(Editor’s note: Image provided by Daniel Liddle.)
By Grace Gonzales
Daniel Liddle, assistant professor in the English Department at Western Kentucky University, earned his doctorate, in Rhetoric and Composition from Purdue University in 2018.
He was a graduate teaching assistant at Purdue before coming to fWKU in 2017. He teaches three graduate and nine undergraduate classes. Liddle participates in community service as a web editor for “Penned to Pin On Bowling Green,” a poetry site as a digital editor since 2020. He is also a content creator for “More Than memos,” a YouTube channel that focuses on journals and books in the communication filed since 2021.
He received the Wilson Wood Professorship award by the WKU English Department and has presented at multiple conferences — one of those a technical writing and professional communications presentation titled “Analyzing YouTube Content: Methodological Considerations for Technical Communication Research” at the ACM International Conference on Design of Communication in October 2023.
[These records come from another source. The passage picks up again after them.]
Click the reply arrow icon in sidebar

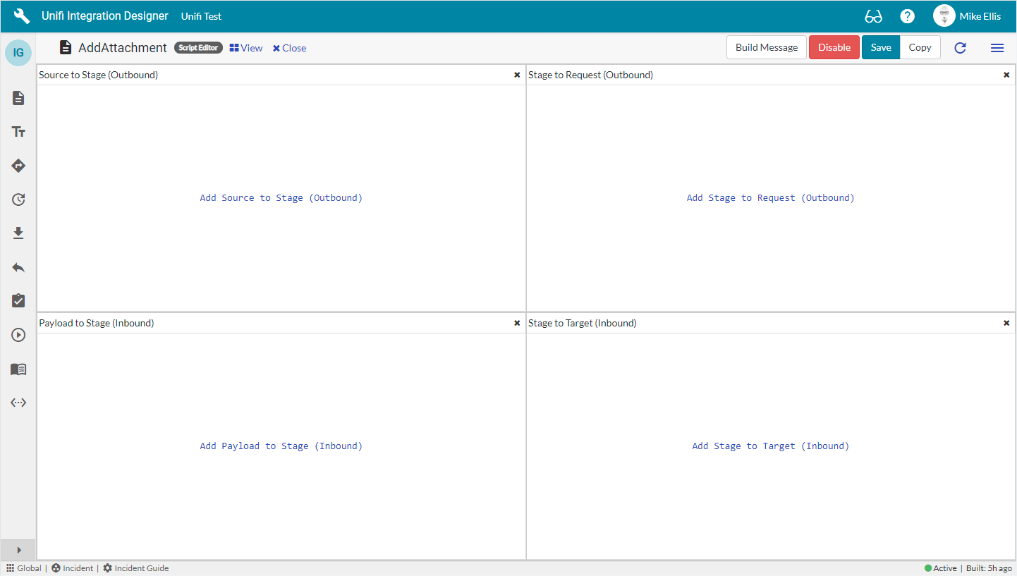[x=18, y=267]
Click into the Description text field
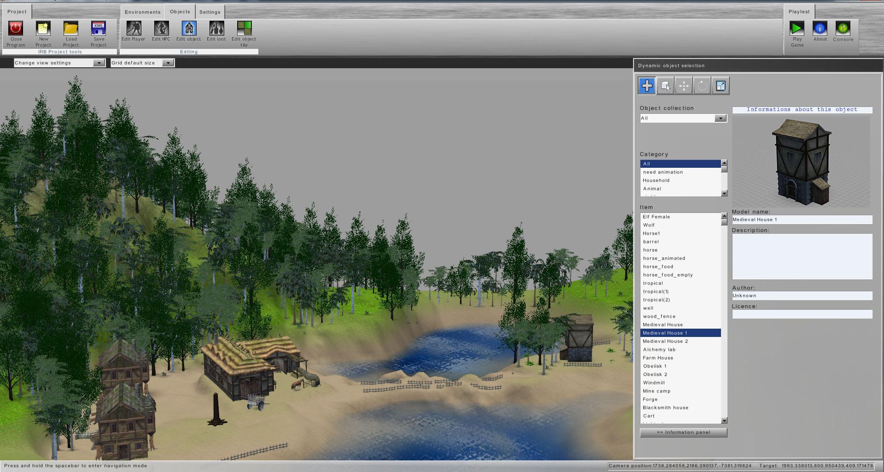Image resolution: width=884 pixels, height=472 pixels. (802, 256)
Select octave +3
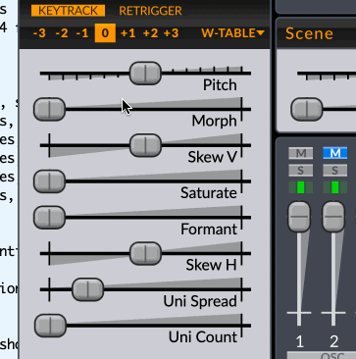This screenshot has width=356, height=359. 171,33
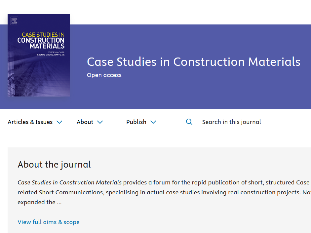This screenshot has width=311, height=233.
Task: Open the Publish menu label
Action: pyautogui.click(x=136, y=122)
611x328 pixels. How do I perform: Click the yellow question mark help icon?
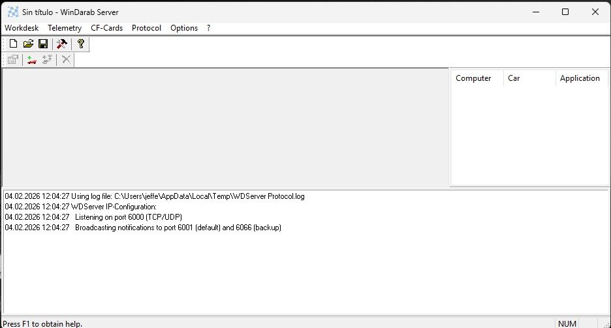click(81, 44)
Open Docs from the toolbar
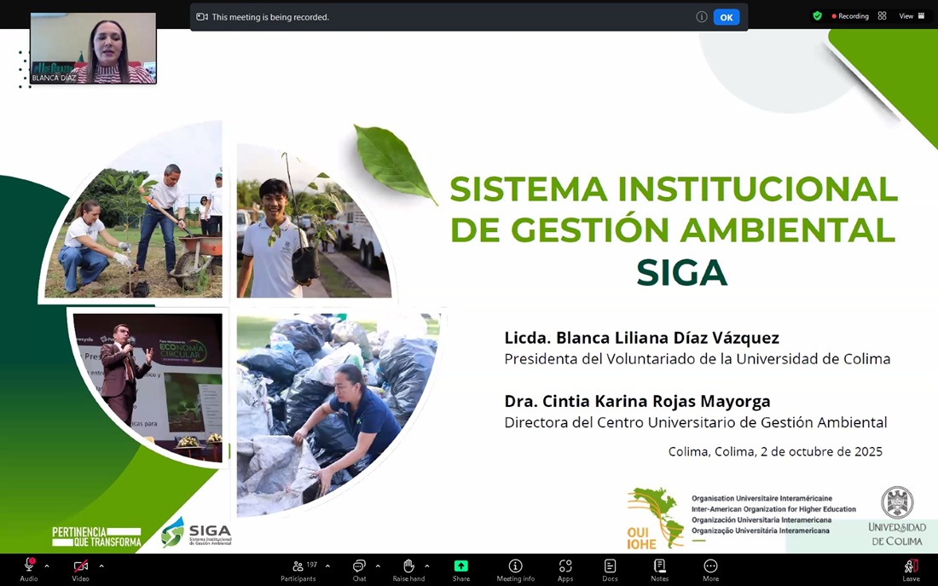The height and width of the screenshot is (586, 938). coord(610,569)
This presentation was one of the most recent academic endeavors for Liddle. And while it won’t be found in his Curriculum Vitae, comedy is a passion of Liddle’s. While he did not pursue it for long or professionally, it is something that integrates itself into his current career and studies.
Q.: Are you working on new research or are you continuing any previous research?
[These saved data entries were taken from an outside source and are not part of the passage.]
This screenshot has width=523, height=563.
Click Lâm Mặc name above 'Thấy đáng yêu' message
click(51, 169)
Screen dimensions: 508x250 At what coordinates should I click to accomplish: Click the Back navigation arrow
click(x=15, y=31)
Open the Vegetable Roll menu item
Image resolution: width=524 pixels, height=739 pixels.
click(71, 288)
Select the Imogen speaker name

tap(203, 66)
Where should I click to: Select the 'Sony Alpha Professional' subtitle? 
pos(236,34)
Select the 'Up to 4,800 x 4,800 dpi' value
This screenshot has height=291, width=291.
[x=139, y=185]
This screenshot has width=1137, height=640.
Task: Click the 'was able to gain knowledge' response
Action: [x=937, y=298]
A.: “I am doing two studies on writing, specifically with YouTube. I want to figure out when people look to YouTube for information about writing like when they look for information on technical writing what do they find? So, like what I don’t know is a lot of times people don’t like to read, surprise. Which is good and we should embrace, but if we’re just writing 1,000 blog posts on why you should study writing, what is technical writing when people are just putting it into YouTube maybe we should look at what that space is telling them. And then is that good. First we can look at what is it and then is that good. So I have one study on technical writing specifically and technical communication. And then I’m having a different thing just about writing at all to see what is YouTube’s vision of like writing help and what people go to for that. I’m about to start working on an article about AI with my friend. I just got an article excepted with the minorist of revisions on Covid Death visualizations.”
Q.: Is there any study you’re doing right now that you want to delve into?
A.: “I really think the Covid Death counting one is important because a lot of people when they think about covid visualizations, they think about dash boards, so like is the infection rate going up is it going down and a lot of the research is like how do we give people actionability. So, like when they see a visualization does it help them like mask up or social distance or how does it get them to like do a thing. Whereas these visualizations I was looking at are just literally ‘there are 500,000 people dead here is how you understand that number.’ And there’s not really an action to that. Like there not like there’s 500,000 people dead so mask up like they never say that directly. So, there were some ways of saying there were two goals. One was to like make people feel emotions like there is this many people dead here’s how you grieve. And then another type is there are 500,000 people dead here’s how you understand the scale of that number.”
Q.: How do you find a way to continue doing comedy?
A.: “So, like in grad school, I hosted the department talent show for a bunch of years because they were like ‘Dan, can go up and just talk for a while and then get out of it.’ So there is a lot of that and then there are some events where I talk for a bit and then be done. I also think that there’s something to comedy and teaching that’s like how do you lead people through an idea. And how do you like on the teaching side how do you lead them through an idea and make sure it connects and that the idea itself is entertaining in some way. On the comedy sid, I really think there is a lot of crowd listening to it that I learned. There was a lot of trying to find are people listening, when do people have questions, when is the audience lost even if they’re not laughing. Like I would say even in class when it’s completely silent I still want to have a sense of ‘Are they with me?’ That’s probably my biggest comedic instinct.”
Q.: Do you think comedy is something you would want to travel back to, or do you feel satisfied with what you’re doing?
A.: “I’m kind of good where I’m at. I think both comedy and teaching have a specific muscle that you have to like exercise and go through. And I don’t think I’m really interested in doing a bunch of bad sets to get that muscle working again. Whereas teaching, I feel like I know that muscle I enjoy that muscle plus, I feel like for me my philosophy is both standup comedy and teaching need to be engaging and have a sense of responsibility. I think some professors would say it doesn’t need to be engaging and some comedians would say it doesn’t have to have responsibility. But I think like the teaching side is easier for me to say that there’s a responsibility and an ethic. And that people are taking something, and that thing is valuable — that when students leave my classroom, they change the way they think about a thing in a way I wish comedy embraced. So almost like teaching is the best type of comedy if that makes sense.”